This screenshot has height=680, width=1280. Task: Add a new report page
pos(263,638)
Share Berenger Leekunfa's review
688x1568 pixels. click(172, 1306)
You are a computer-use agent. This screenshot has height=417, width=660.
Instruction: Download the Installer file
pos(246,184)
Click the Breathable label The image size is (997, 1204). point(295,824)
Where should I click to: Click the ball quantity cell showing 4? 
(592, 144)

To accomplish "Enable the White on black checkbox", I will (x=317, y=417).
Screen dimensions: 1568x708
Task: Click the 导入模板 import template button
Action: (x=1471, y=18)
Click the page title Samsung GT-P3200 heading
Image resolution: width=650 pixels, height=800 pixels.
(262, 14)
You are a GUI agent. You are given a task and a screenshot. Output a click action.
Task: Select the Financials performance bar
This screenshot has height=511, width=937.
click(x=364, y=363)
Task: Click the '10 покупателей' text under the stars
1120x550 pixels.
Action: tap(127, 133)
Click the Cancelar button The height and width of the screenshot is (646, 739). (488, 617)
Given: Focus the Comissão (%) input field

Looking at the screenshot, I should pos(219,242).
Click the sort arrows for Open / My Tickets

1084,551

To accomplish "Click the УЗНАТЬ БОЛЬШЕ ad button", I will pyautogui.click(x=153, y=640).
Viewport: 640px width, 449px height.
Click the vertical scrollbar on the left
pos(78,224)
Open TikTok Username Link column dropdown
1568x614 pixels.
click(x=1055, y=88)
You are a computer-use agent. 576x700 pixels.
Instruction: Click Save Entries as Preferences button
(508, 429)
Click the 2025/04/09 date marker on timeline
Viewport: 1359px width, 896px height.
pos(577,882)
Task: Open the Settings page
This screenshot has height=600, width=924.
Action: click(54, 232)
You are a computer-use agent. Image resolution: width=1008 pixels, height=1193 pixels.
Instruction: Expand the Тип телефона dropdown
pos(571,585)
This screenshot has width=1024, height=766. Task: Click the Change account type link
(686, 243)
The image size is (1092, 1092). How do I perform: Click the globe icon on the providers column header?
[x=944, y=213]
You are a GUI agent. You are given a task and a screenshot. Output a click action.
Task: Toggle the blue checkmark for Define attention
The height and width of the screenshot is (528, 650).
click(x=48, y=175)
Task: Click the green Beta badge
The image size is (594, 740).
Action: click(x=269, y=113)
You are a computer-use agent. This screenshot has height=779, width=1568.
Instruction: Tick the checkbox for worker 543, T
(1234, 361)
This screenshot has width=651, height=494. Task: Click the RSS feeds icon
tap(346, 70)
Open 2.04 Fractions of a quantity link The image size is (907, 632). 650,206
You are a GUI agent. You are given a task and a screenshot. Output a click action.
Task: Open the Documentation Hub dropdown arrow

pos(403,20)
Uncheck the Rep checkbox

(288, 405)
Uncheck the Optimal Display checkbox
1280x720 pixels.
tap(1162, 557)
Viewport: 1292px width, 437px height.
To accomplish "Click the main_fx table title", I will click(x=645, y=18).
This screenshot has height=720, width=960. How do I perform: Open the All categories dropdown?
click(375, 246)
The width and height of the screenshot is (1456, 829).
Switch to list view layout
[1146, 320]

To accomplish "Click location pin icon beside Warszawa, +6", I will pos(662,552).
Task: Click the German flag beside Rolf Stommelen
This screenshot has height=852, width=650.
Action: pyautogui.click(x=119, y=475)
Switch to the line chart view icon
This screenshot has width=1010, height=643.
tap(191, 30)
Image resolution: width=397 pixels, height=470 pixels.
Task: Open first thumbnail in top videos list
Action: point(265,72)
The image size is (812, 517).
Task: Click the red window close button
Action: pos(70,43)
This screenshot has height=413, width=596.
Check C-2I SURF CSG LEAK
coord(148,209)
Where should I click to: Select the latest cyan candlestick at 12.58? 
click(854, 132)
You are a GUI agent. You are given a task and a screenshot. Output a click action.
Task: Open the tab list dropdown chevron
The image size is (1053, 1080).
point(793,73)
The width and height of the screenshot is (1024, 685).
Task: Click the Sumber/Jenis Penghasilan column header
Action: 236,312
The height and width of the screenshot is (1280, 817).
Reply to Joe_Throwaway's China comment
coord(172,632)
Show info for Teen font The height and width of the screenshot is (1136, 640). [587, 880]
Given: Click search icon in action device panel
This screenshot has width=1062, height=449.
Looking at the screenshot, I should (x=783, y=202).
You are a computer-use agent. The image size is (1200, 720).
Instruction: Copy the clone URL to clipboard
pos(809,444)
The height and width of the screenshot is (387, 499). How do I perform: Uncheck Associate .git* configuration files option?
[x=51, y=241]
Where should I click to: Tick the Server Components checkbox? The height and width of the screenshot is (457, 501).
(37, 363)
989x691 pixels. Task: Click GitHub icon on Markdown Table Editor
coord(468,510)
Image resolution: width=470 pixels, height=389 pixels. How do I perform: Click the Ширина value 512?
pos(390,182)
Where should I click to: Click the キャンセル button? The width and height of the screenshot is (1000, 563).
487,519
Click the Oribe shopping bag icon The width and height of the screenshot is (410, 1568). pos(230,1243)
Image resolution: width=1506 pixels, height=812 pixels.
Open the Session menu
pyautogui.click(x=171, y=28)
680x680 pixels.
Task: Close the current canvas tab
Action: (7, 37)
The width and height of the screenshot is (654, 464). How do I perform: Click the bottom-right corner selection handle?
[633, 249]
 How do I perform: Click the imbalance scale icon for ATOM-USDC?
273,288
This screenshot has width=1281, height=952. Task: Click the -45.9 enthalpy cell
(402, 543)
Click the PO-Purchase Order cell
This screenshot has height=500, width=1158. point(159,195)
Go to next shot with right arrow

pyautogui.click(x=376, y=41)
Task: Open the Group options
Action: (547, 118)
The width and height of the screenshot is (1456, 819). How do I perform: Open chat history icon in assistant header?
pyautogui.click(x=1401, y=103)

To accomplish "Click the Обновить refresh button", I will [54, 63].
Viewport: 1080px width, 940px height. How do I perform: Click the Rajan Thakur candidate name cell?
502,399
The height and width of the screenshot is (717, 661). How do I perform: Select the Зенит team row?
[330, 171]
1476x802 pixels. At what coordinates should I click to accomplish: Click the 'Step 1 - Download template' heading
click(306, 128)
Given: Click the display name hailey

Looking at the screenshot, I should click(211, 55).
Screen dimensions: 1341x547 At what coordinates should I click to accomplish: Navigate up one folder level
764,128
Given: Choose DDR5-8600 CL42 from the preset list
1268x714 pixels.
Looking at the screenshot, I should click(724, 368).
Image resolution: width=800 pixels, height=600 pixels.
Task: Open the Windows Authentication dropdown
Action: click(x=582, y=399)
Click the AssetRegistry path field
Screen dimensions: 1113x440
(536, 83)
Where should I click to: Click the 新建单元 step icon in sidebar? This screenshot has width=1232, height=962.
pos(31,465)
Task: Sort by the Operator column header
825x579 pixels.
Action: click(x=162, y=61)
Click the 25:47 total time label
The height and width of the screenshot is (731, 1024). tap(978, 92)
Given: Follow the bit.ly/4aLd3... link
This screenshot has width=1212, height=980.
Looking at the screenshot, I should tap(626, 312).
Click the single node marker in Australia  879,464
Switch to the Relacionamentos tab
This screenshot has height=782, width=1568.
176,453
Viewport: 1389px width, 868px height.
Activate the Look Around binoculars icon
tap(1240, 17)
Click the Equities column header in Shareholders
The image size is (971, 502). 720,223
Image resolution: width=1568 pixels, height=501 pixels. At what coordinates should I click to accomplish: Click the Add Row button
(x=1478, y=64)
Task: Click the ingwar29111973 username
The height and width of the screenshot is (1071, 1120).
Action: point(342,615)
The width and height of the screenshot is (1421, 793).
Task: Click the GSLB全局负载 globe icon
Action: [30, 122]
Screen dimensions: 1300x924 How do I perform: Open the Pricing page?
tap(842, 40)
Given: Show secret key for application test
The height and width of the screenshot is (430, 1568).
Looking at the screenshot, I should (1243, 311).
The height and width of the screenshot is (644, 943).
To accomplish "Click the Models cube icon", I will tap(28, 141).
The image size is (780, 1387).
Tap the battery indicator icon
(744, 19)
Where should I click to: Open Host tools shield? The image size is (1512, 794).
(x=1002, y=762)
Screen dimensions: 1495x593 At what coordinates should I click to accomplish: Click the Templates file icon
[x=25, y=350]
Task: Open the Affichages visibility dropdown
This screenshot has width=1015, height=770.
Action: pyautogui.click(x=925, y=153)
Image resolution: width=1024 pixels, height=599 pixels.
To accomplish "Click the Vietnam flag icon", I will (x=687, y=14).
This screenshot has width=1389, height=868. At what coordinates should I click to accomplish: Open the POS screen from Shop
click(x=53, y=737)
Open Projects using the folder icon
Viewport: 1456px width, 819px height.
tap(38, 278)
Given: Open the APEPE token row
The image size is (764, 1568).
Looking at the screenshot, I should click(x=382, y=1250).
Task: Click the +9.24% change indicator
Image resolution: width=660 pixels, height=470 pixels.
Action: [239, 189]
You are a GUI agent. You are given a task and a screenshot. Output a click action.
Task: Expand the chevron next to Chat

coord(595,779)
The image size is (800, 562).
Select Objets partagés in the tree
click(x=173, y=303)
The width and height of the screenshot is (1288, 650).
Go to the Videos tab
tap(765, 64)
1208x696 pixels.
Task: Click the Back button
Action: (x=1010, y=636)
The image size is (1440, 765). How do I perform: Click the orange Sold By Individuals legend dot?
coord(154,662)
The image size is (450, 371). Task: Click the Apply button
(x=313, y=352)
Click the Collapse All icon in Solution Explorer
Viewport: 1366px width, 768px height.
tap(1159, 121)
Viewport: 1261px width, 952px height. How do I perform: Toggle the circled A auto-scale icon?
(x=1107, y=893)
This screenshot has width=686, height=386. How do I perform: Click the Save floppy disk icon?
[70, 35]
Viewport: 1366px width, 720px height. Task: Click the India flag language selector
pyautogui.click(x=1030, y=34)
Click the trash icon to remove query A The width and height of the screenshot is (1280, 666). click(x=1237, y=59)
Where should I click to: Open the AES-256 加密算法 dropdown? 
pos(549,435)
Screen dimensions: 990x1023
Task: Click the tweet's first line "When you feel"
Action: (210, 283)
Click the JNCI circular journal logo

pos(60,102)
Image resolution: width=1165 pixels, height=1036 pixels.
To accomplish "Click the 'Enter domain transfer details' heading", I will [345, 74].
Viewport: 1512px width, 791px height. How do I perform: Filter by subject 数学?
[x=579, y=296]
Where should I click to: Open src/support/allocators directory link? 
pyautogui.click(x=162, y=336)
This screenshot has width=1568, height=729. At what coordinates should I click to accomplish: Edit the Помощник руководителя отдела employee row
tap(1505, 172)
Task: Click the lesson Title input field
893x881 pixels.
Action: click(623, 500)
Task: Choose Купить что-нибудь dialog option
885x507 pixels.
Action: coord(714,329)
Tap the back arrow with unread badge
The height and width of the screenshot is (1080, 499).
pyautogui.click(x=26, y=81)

Assigned task: All that belongs in the answer is the run of lines above from the line containing "1476x802 pixels. At" through the line containing "Given: Choose DDR5-8600", exactly as written.

Written reply:
1476x802 pixels. At what coordinates should I click to accomplish: Click the 'Step 1 - Download template' heading
click(306, 128)
Given: Click the display name hailey

Looking at the screenshot, I should click(211, 55).
Screen dimensions: 1341x547 At what coordinates should I click to accomplish: Navigate up one folder level
764,128
Given: Choose DDR5-8600 CL42 from the preset list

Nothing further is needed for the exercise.